--- READING TEXT ---

The decision to remove the flag was made last Friday by the City Council after it received a letter threatening legal action from the FFRF:

FFRF had sent a letter saying the group had received a complaint from an unnamed local citizen about the flag flying on city property. The flag flew in front of the police department, adjacent to city hall, alongside the American flag and the state flag of Alabama.

Obviously, the top priority of town gossips is now going to be the identification and social isolation of the troublemaker, because America is a Christian nation founded on the Bible, plus guts and guns, as we all know.

Mayor Charles Gilchrist said that the town acted out of fiscal self-preservation, explaining that the city attorney warned that another town (King, North Carolina, mentioned in the FFRF's letter) settled a similar lawsuit for $500,000 and ran up legal bills of $50,000. Gilchrist was quite careful to make it clear that he meant no insult to Jesus and that he was not acting out of any reverence for the U.S. Constitution's Establishment Clause:

"That would just about ruin us," said Gilchrist, by phone Friday night. "That's what they do, they pick on these smaller towns that can't defend ourselves."

---

- [TO-DO LIST]:
1. Summarize the passage about the flag removal in two sentences.
2. Please carry the passage about the flag removal forward from its last sentence.
You won't need the material for anything here.

--- INFORMATION SHOWN ---

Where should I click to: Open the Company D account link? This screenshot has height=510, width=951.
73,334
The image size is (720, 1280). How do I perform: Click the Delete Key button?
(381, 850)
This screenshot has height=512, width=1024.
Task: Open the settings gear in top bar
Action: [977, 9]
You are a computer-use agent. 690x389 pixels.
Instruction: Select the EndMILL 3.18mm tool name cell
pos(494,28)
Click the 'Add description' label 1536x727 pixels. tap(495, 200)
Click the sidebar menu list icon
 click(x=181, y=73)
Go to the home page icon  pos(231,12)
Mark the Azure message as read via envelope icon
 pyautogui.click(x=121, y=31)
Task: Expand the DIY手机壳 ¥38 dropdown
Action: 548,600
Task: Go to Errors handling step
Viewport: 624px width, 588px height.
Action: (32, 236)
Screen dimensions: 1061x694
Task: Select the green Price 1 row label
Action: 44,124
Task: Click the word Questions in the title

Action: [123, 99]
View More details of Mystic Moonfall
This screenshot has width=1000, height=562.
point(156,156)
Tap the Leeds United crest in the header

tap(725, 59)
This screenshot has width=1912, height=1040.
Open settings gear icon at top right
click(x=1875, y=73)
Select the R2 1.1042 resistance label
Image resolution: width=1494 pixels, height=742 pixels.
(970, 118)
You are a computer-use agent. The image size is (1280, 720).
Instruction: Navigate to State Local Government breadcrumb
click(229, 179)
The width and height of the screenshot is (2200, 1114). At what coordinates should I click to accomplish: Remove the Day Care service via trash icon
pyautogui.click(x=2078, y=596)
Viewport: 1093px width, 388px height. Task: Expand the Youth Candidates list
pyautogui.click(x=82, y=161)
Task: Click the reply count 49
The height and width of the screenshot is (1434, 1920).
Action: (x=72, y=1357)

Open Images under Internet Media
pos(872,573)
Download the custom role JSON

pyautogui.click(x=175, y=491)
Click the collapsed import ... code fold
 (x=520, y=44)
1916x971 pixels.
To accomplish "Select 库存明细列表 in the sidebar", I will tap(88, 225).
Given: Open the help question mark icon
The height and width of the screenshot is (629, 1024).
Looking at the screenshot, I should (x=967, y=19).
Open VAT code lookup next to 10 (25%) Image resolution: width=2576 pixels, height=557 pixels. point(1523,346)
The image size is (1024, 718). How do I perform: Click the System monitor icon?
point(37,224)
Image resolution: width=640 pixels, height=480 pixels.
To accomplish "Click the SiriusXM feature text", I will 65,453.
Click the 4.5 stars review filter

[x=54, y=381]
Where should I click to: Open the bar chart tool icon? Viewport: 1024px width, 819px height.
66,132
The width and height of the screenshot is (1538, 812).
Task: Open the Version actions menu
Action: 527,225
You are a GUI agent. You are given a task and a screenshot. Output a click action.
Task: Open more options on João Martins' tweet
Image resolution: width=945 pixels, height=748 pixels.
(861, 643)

---

- [ANSWERS BELOW]:
1. After receiving a letter from the FFRF threatening legal action over a complaint from an unnamed local citizen, the City Council decided last Friday to remove a flag flying on city property in front of the police department. Mayor Charles Gilchrist said the town acted out of fiscal self-preservation, since the city attorney warned that King, North Carolina, had settled a similar lawsuit for $500,000 and run up $50,000 in legal bills.

2.
Mean old big-city atheists, picking on poor little towns that can't afford to ignore the dumb old Constitution -- or at least the evil perversion of the Constitution as interpreted by unelected lawyers in Washington. Gilchrist says he's still looking for ways in which the town can once again legally promote Christianity, and is hoping that maybe the "American Center for Law & Justice" can help find some fancy loophole by which the town can put the flag up again, because it's just not right, is what it is. Gilchrist told the TV station that while he wasn't happy about being forced to comply with the law, he would for the time being: "I have to look out for the best interests of the city," he said.

The WBRC story reports, without the least trace of irony, that Glencoe is not exactly hurting for public expressions of Christianity, including that very flag:

A similar flag still flies next door at the First Baptist Church of Glencoe, where such a flag is unarguably legal.

Hmmm. If only there were some way the good people of Glencoe could find a way to see that flag, even though the one at the police station/city hall has come down. Confounded atheists have completely trampled all over their rights to have another one a few meters away.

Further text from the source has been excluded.